X, y = fetch_california_housing(return_X_y=True, as_frame=True)
features = ["MedInc", "AveOccup", "HouseAge", "AveRooms"]
est = RandomForestRegressor(n_estimators=10)
est.fit(X, y)

# plot_partial_dependence has been removed in version 1.2. From 1.2, use
# PartialDependenceDisplay instead.
# display = plot_partial_dependence(
display = PartialDependenceDisplay.from_estimator(
    est,
    X,
    features,
    kind="individual",
    subsample=50,
    n_jobs=3,
    grid_resolution=20,
    random_state=0,
)
display.figure_.suptitle(
    "Partial dependence of house value on non-location features\n"
    "for the California housing dataset, with BayesianRidge"
)
display.figure_.subplots_adjust(hspace=0.3)
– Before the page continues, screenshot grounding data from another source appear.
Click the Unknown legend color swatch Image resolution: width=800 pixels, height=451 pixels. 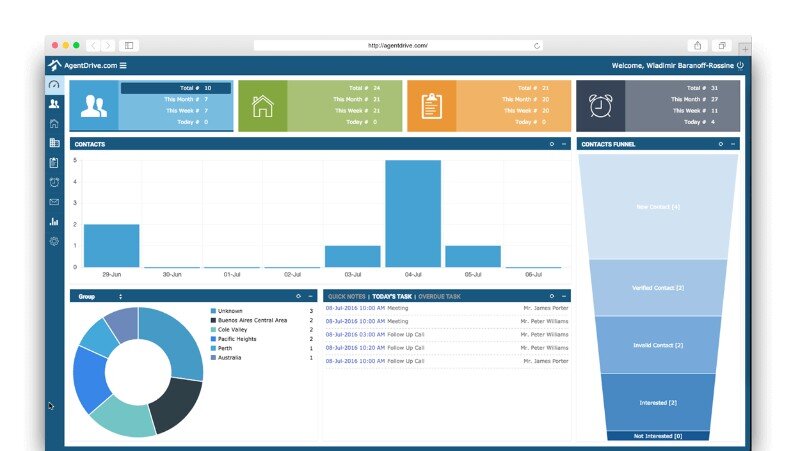(213, 311)

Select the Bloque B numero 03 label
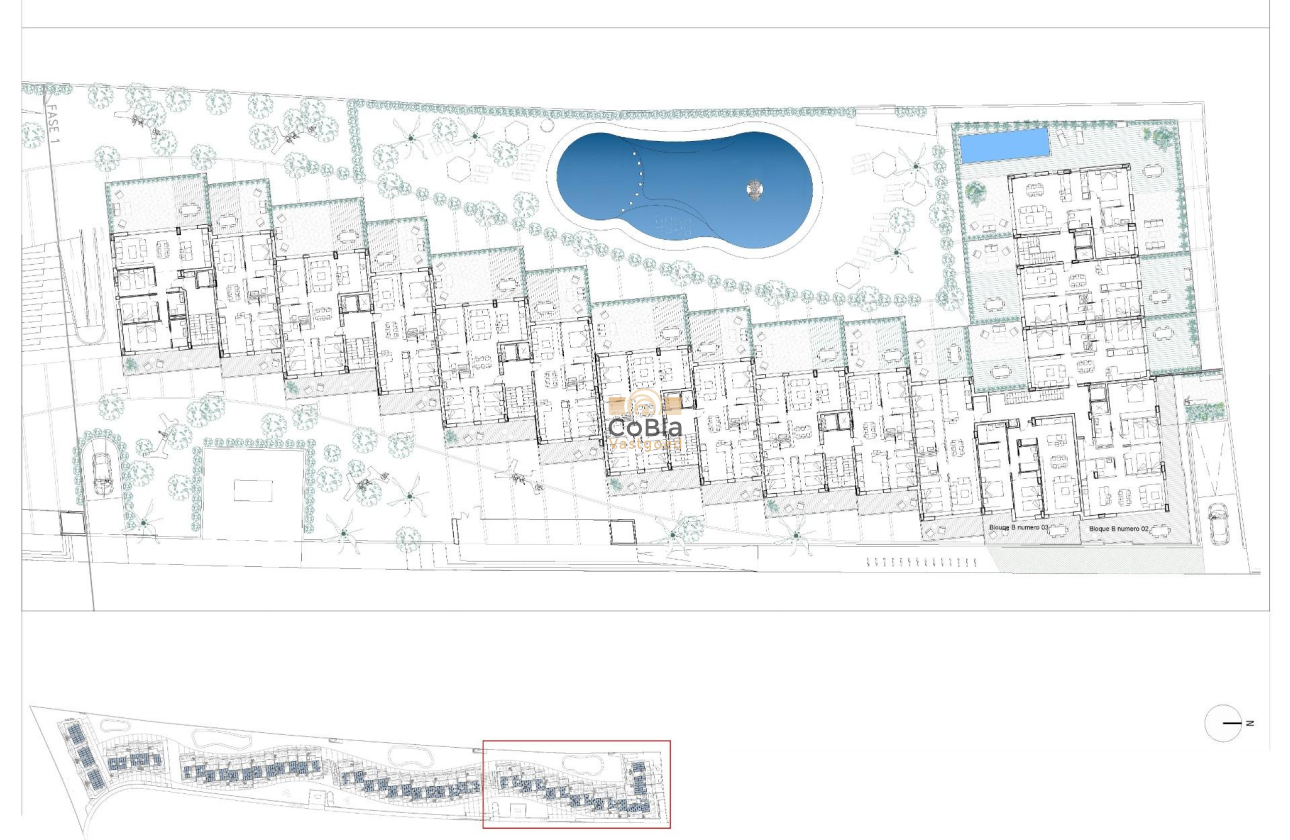[1018, 528]
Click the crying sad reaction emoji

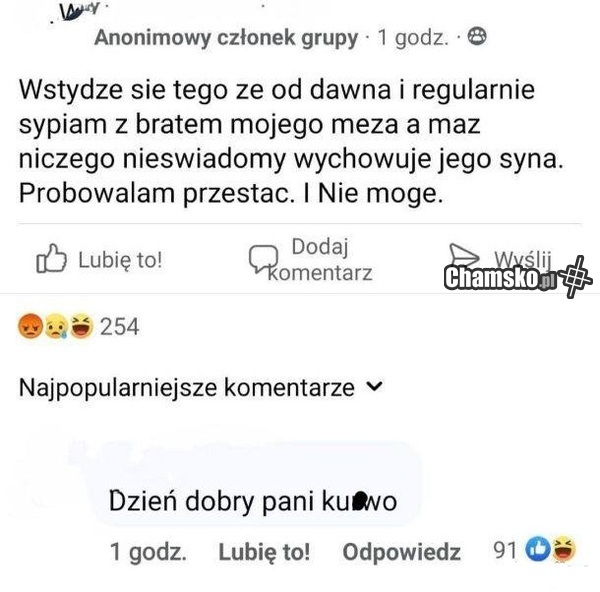pyautogui.click(x=56, y=326)
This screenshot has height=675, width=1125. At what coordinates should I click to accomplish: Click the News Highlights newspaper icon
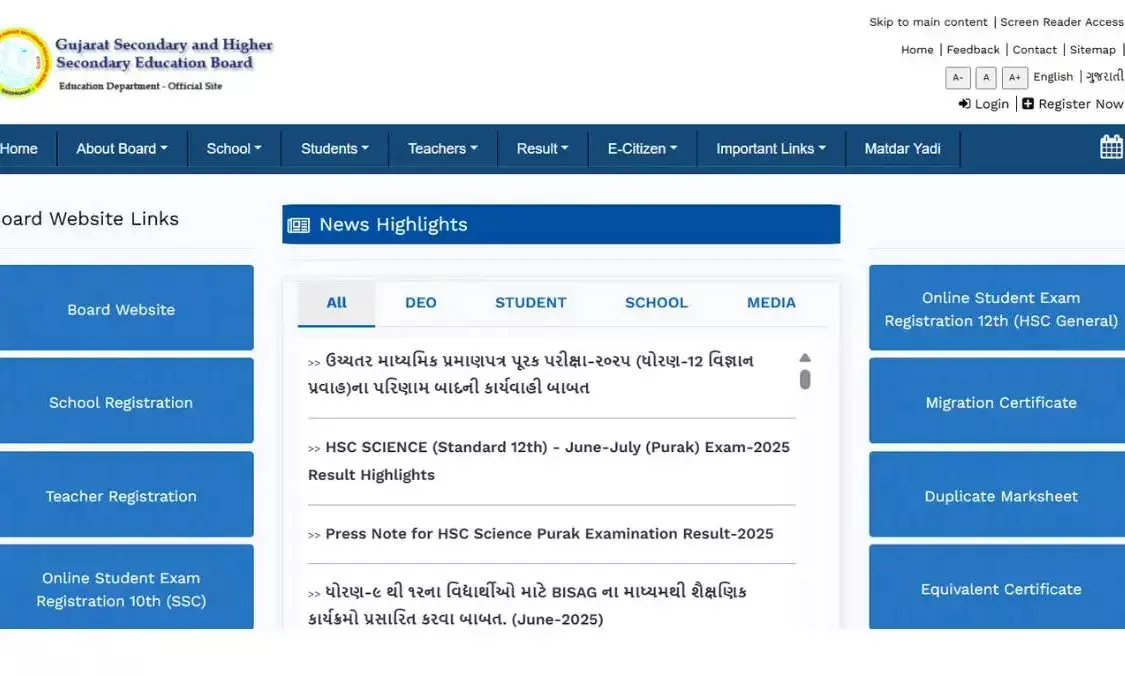pyautogui.click(x=298, y=224)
##############################################################################
# New Poisson splitting criterion for DecisionTreeRegressor
# ---------------------------------------------------------
# The integration of Poisson regression estimation continues from version 0.23.
# :class:`~sklearn.tree.DecisionTreeRegressor` now supports a new `'poisson'`
# splitting criterion. Setting `criterion="poisson"` might be a good choice
# if your target is a count or a frequency.
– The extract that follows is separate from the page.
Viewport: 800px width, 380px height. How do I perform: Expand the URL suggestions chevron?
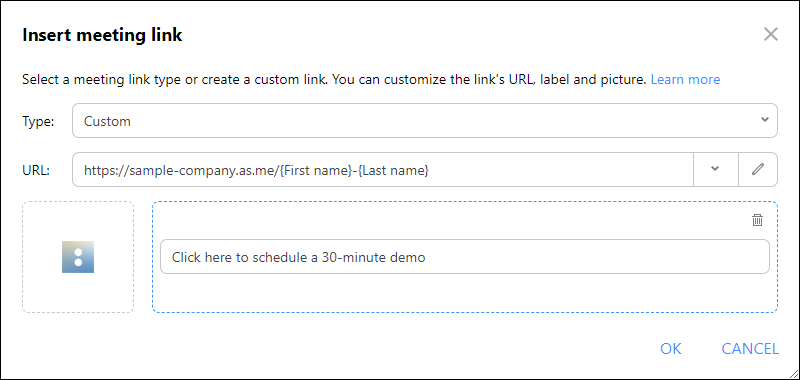click(x=715, y=169)
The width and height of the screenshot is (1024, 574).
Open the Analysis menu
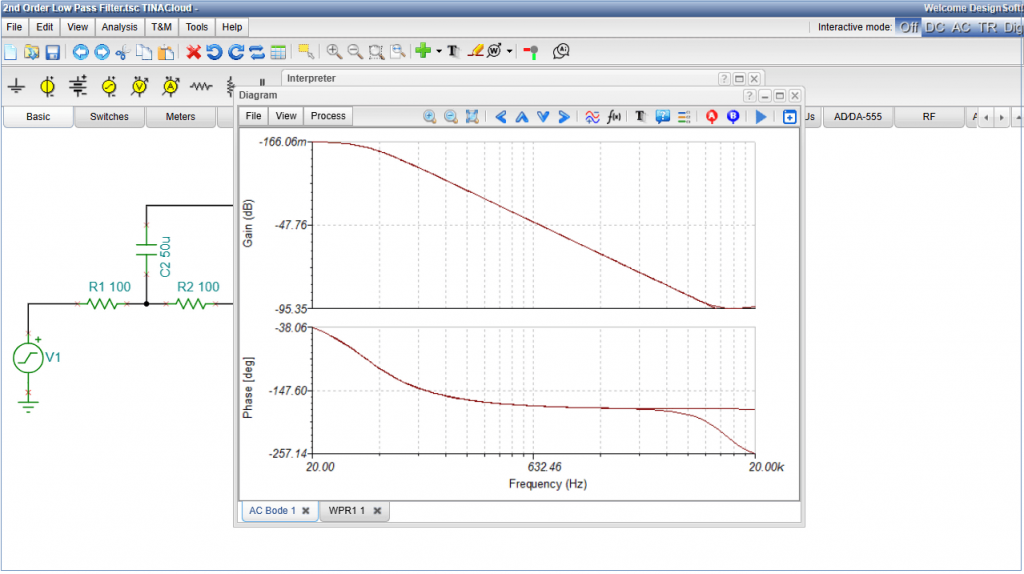point(119,27)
from sklearn.tree import DecisionTreeRegressor
from sklearn.model_selection import train_test_split
import numpy as np

n_samples, n_features = 1000, 20
rng = np.random.RandomState(0)
X = rng.randn(n_samples, n_features)
# positive integer target correlated with X[:, 5] with many zeros:
y = rng.poisson(lam=np.exp(X[:, 5]) / 2)
X_train, X_test, y_train, y_test = train_test_split(X, y, random_state=rng)
regressor = DecisionTreeRegressor(criterion="poisson", random_state=0)
regressor.fit(X_train, y_train)

##############################################################################
# New documentation improvements
# ------------------------------
#
# New examples and documentation pages have been added, in a continuous effort
# to improve the understanding of machine learning practices:
#
# - a new section about :ref:`common pitfalls and recommended
#   practices <common_pitfalls>`,
# - an example illustrating how to :ref:`statistically compare the performance of
#   models <sphx_glr_auto_examples_model_selection_plot_grid_search_stats.py>`
#   evaluated using :class:`~sklearn.model_selection.GridSearchCV`,
# - an example on how to :ref:`interpret coefficients of linear models
#   <sphx_glr_auto_examples_inspection_plot_linear_model_coefficient_interpretation.py>`,
# - an :ref:`example
#   <sphx_glr_auto_examples_cross_decomposition_plot_pcr_vs_pls.py>`
#   comparing Principal Component Regression and Partial Least Squares.